* [AIM OF THE EXERCISE]: The records underneath are to be printed in full and exactly, with no pictures carried over.

* [INPUT DATA]:
____________________

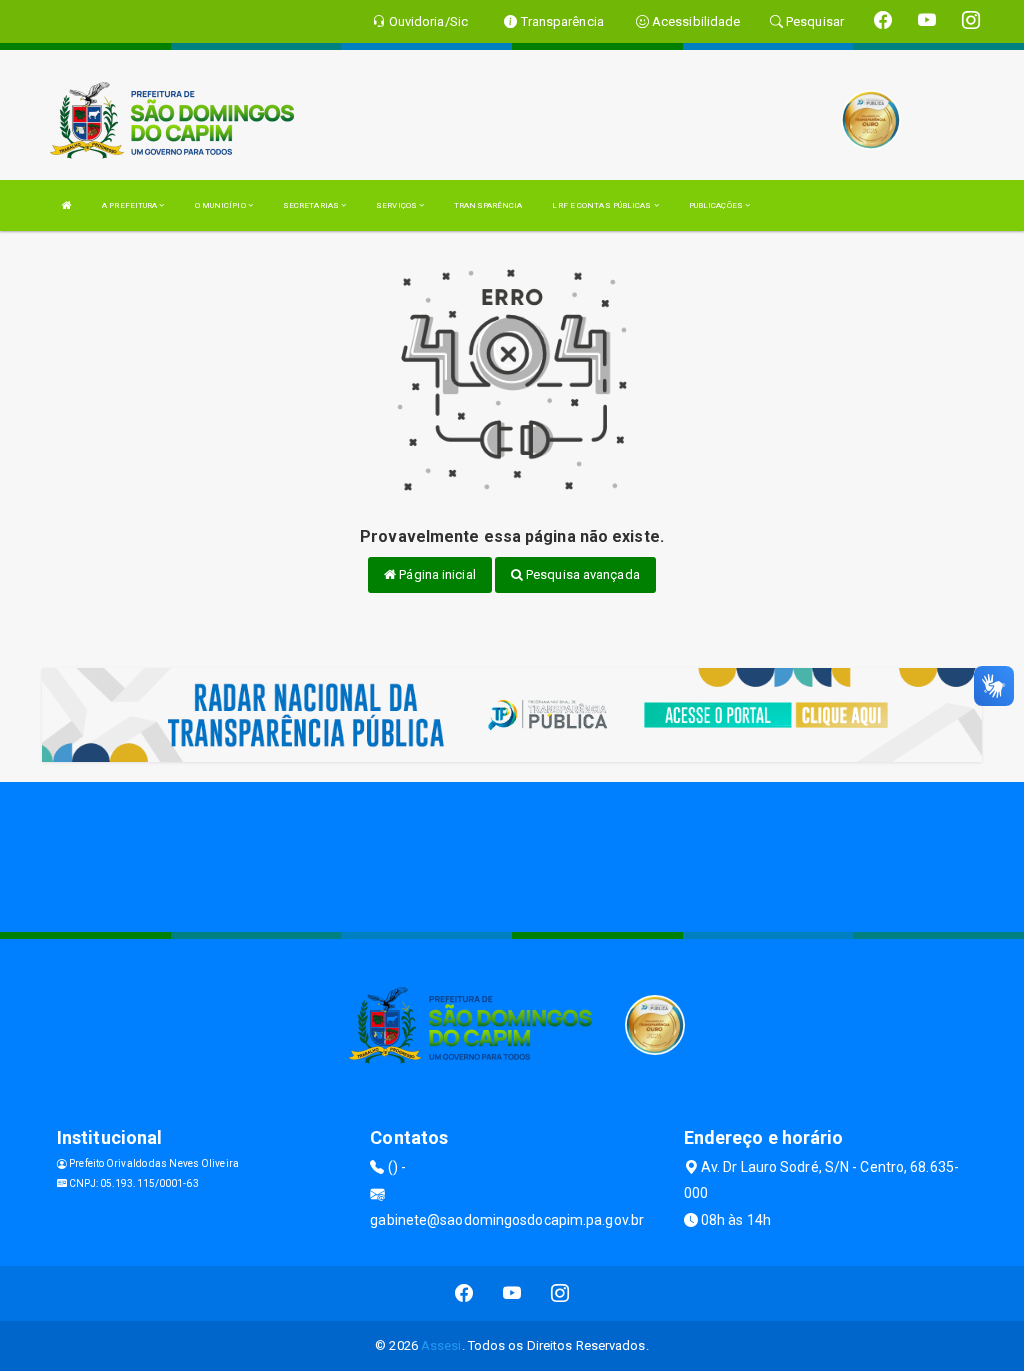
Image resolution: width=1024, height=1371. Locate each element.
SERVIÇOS (397, 205)
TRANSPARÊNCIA (488, 205)
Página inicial (436, 574)
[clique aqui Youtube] (512, 1293)
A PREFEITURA (130, 205)
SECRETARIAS (312, 205)
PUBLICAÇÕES (717, 205)
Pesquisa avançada (581, 574)
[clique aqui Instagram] (560, 1293)
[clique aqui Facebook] (464, 1293)
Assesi (441, 1345)
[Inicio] (67, 205)
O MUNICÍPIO (221, 205)
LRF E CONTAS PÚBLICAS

____________________

* [ANSWER SECTION]:
Image resolution: width=1024, height=1371. Locate each element.
SERVIÇOS (397, 205)
TRANSPARÊNCIA (488, 205)
Página inicial (436, 574)
[clique aqui Youtube] (512, 1293)
A PREFEITURA (130, 205)
SECRETARIAS (312, 205)
PUBLICAÇÕES (717, 205)
Pesquisa avançada (581, 574)
[clique aqui Instagram] (560, 1293)
[clique aqui Facebook] (464, 1293)
Assesi (441, 1345)
[Inicio] (67, 205)
O MUNICÍPIO (221, 205)
LRF E CONTAS PÚBLICAS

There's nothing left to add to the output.